--- DATA PROVIDED ---

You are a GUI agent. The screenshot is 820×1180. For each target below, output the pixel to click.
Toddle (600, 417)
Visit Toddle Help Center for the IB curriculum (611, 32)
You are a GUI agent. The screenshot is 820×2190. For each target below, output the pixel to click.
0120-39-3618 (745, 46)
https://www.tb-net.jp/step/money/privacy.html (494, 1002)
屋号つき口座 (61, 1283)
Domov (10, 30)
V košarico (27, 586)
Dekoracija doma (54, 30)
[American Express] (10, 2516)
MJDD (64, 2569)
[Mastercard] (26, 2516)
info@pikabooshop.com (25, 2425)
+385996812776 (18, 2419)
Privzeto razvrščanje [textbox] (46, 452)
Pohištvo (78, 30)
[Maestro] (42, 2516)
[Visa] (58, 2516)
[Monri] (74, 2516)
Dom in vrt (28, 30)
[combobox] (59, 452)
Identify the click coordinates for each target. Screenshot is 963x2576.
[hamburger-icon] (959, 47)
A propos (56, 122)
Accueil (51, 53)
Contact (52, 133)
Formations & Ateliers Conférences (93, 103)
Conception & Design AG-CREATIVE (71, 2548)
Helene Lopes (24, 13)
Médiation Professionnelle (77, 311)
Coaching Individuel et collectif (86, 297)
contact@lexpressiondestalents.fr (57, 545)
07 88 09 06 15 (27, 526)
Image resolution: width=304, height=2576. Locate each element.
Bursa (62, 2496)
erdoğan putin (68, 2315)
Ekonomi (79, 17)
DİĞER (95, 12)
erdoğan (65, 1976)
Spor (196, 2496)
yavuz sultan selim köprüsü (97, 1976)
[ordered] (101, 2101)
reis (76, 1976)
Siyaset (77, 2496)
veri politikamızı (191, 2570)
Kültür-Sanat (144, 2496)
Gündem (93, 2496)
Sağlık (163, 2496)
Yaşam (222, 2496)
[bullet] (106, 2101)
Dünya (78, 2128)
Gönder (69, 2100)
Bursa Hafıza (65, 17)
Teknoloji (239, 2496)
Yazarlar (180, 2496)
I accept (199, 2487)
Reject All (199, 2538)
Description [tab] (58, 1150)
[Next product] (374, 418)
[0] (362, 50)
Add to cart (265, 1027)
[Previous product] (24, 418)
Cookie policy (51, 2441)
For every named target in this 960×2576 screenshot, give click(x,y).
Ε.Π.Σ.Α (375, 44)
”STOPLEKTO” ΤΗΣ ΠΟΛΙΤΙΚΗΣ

---

▶ **EXERCISE OBJECTIVE**: Transcribe the records above from the line holding "Médiation Professionnelle (77, 311)" down to the line holding "Siyaset (77, 2496)", inclusive, without adding anything.

▶ **EXERCISE OUTPUT**:
Médiation Professionnelle (77, 311)
Coaching Individuel et collectif (86, 297)
contact@lexpressiondestalents.fr (57, 545)
07 88 09 06 15 (27, 526)
Image resolution: width=304, height=2576. Locate each element.
Bursa (62, 2496)
erdoğan putin (68, 2315)
Ekonomi (79, 17)
DİĞER (95, 12)
erdoğan (65, 1976)
Spor (196, 2496)
yavuz sultan selim köprüsü (97, 1976)
[ordered] (101, 2101)
reis (76, 1976)
Siyaset (77, 2496)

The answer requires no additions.